Last week, the actor expressed outrage over the government’s report on racial disparity and suggested it should be an April Fool’s joke. “There is no way it can be real; it would be unethical madness,” he tweeted about the report, which claimed that institutional racism did not exist in the UK.
The Emmy-winning actor was born in London to a white British father, Nick, and a Zimbabwean mother, Nyasha, a princess of the Shona tribe, and the family settled in Penzance, Cornwall, when he was three years old. “We could be the first blacks no one had ever seen. We had no conditioner.

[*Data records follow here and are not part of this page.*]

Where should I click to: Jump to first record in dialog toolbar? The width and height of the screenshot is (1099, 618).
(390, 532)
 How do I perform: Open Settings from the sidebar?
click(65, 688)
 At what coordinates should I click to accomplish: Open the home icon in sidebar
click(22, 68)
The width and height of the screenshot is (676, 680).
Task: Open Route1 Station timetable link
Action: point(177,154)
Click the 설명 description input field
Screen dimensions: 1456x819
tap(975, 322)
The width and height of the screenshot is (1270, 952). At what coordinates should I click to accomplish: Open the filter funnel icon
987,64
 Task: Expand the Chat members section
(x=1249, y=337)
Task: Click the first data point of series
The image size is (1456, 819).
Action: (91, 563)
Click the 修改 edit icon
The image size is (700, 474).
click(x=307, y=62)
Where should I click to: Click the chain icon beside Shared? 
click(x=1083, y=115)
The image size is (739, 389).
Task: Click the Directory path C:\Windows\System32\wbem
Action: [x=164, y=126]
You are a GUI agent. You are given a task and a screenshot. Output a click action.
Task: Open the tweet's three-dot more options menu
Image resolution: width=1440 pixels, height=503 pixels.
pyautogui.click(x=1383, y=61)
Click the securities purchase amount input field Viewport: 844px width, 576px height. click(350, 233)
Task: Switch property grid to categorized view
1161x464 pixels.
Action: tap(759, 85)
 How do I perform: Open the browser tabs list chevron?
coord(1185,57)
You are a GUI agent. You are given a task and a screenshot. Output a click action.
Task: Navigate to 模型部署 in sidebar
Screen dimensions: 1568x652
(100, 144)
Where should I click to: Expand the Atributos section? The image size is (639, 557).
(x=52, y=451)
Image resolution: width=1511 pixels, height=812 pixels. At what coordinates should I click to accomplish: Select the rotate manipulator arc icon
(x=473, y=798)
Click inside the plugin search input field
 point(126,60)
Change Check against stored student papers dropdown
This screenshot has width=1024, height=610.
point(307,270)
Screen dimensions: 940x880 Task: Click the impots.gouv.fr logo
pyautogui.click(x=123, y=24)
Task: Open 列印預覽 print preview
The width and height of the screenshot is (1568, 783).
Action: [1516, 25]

We had nothing, ”he told Vogue.
She and her younger brother attended a Catholic elementary school run by nuns, where she was once excluded from a class photography for wearing her hair to cornrows and was repeatedly ignored for dance trophies.
Newton said she becomes a Londoner unlike the British, reflecting on her Bafta victory in 2006 when a British newspaper noted that she was not really British because one of her parents was black.
“I remember thinking, ‘But it’s a British victory! Why don’t you take this? Why wouldn’t you want to dig that out and hug him and feel great? “
The actor also discussed why he recently spoke publicly about the abuse he had suffered at the hands of a director when he was 16 and when he realized he needed help with an eating disorder. “There is a time when my ghost changed, you know, and that’s when I was 16 years old. It derailed me from myself. He was traumatized. It was a kind of PTSD, for sure.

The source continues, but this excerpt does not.